Comment by AshamedCaptain

Comment by AshamedCaptain 4 days ago

4 replies

Samsung at least does these "dog" cataloguing & searches entirely on-device, as trivially checked by disabling all network connectivity and taking a picture. It may ping home for several other reasons, though.

llm_nerd 4 days ago

Apple also does the vast majority of photo categorization on device, and has for years over multiple major releases. Foods, drinks, many types of animals including specific breeds, OCRing all text on the image even when massively distorted, etc.

This feature is some new "landmark" detection and it feels like it's a trial balloon or something as it simply makes zero sense unless what they are categorizing as landmarks is enormous.

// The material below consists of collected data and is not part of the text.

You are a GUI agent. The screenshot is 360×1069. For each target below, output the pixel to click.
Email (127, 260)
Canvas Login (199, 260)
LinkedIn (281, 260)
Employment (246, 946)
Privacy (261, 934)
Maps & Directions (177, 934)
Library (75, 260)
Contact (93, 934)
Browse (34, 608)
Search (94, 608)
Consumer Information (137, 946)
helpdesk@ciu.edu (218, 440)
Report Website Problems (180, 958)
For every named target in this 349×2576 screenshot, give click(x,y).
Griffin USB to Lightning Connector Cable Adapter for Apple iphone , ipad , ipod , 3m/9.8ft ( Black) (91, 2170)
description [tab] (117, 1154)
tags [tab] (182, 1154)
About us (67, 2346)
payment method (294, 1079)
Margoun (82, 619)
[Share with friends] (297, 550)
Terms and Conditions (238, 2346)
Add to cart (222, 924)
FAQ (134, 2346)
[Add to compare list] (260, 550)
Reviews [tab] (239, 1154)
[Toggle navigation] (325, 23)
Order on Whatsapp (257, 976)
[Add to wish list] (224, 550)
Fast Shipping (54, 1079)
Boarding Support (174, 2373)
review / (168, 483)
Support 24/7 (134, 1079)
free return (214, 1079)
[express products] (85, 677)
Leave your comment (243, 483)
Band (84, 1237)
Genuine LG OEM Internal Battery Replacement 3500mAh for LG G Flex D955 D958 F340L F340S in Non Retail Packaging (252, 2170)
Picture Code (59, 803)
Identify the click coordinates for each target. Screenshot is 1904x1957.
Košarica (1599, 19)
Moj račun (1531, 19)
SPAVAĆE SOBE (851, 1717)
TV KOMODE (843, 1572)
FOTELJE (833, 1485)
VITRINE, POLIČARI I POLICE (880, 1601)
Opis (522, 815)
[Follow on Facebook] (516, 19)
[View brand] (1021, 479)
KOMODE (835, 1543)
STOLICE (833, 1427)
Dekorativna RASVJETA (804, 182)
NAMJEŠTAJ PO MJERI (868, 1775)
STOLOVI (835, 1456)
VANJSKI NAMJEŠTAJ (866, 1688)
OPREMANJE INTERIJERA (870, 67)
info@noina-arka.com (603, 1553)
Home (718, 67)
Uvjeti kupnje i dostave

The example is always the Eiffel tower, but the data to identify most of the world's major landmarks is small relative to what the device can already detect, not to mention that such lookups don't even need photo identification and could instead (and actually already do and long have) use simple location data and nearby POIs for such metadata tagging.

The landmarks thing is the beginning, but I feel like they want it to be much more detailed. Like every piece of art, model of car, etc, including as they change with new releases, etc.

TeMPOraL 4 days ago

Does or doesn't. You can't really tell if and when it does any cataloguing; best I've managed to observe is that you can increase chances of it happening if you keep your phone plugged in to a charger for extended periods of time.

That's the problem with all those implementations: no feedback of any kind. No list of recognized tags. No information of what is or is to be processed. No nothing. Just magic that doesn't work.

  • reaperman 4 days ago

    With embeddings, there might not be tags to display. Instead of labeling the photo with a tag of “dog”, it might just check whether the embedding of each photo is within some vector distance of the embedding of your search text.

    • TeMPOraL 3 days ago

      Yes and no. Embeddings can be used in both directions - if you can find images closest to some entries in a search text, you can also identify tokens or phrases closest in space to any image or cluster of images, and output that. It's a problem long solved in many different ways, including but not limited to e.g.:

      https://github.com/pythongosssss/ComfyUI-WD14-Tagger

      which uses specific models to generate proper booru tags out of any image you pass to it.

      More importantly, I know for sure they have this capability in practice, because if you tap the right way in the right app, when the Moon is in just the right phase, both Samsung Gallery and OneDrive Photos does (or in case of OneDrive, used to):

      - Provide occasional completions and suggestions for predefined categories, like "sunset" or "outwear" or "people", etc.;

      - Auto-tag photos with some subset of those (OneDrive, which also sometimes records it in metadata), or if you use "edit tag" options, suggest best fitting tags (Samsung);

      - Have a semi-random list of "Things" to choose from to categorize your photos, such as "Sunsets", "City", "Outdoors", "Room", etc. Google Photos does that one too.

      This shows they do maintain a list of correct and recommended classifications. They just choose to keep it hidden.

      With regards to face recognition, it's even worse. There's zero controls and zero information other than occasionally matched (and often mismatched) face under photo properties, that you can sometimes delete.